Task to carry out » Every line from the one with "You are a GUI" through the final line of the data below goes in the answer, copied exactly. Pictures do not.
START Data for this exercise
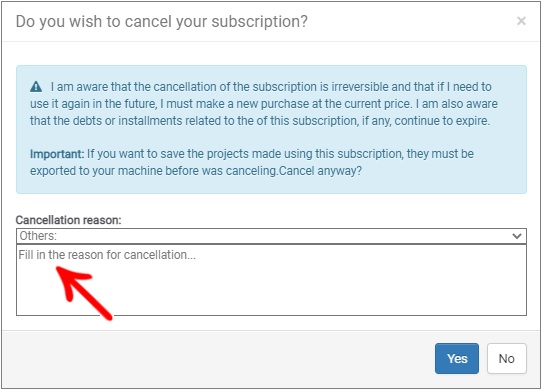Click the bold 'Important:' label
Viewport: 543px width, 391px height.
[x=57, y=154]
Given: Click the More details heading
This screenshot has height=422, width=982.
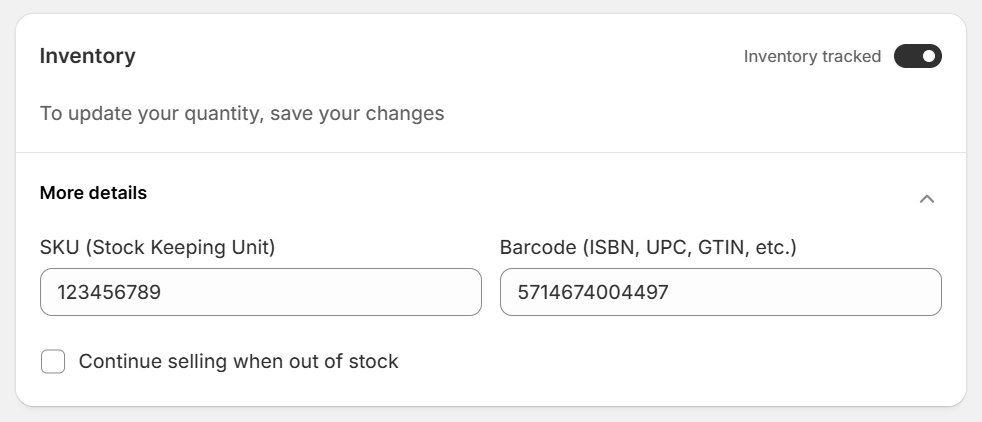Looking at the screenshot, I should [93, 193].
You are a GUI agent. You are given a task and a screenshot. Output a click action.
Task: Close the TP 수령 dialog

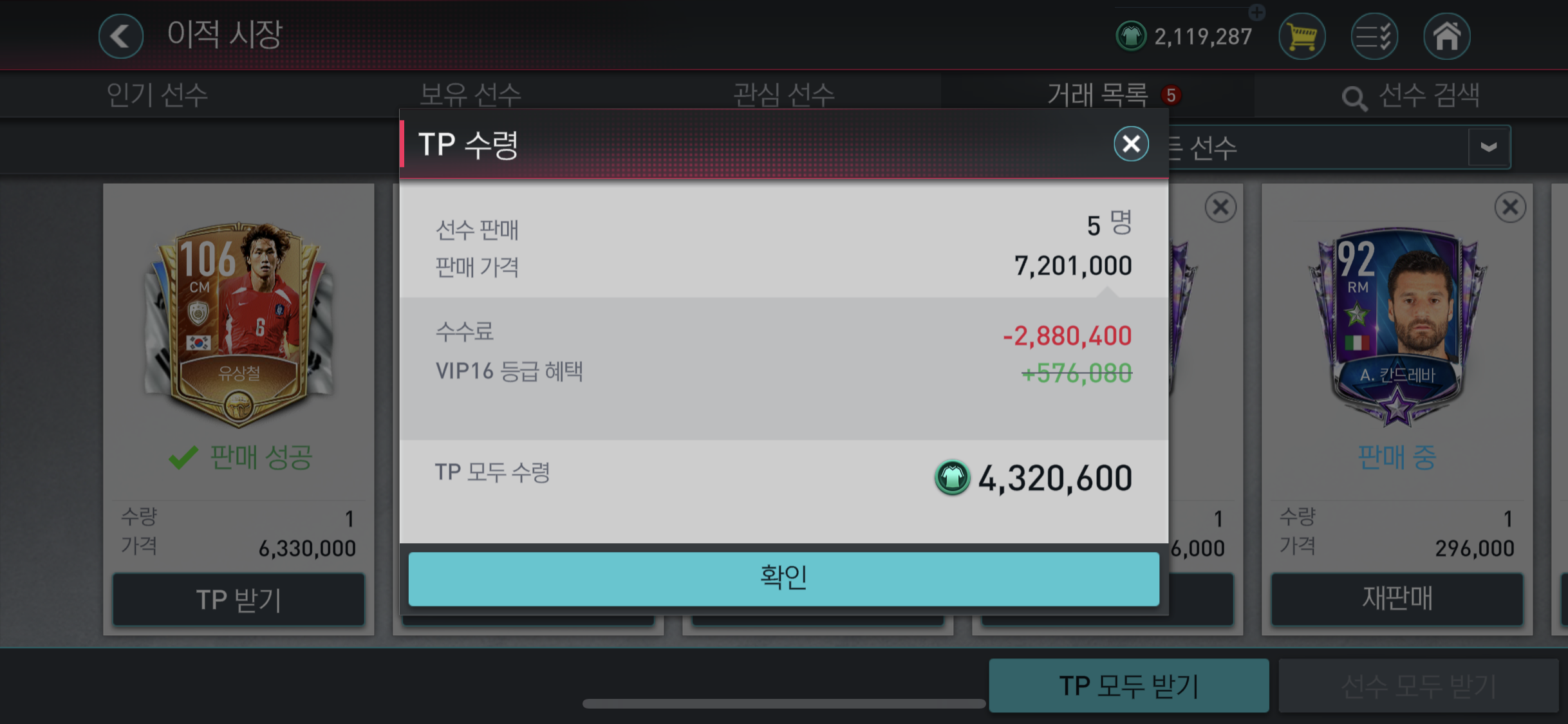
END Data for this exercise
Answer to the exercise »
You are a GUI agent. You are given a task and a screenshot. Output a click action.
Task: Close the TP 수령 dialog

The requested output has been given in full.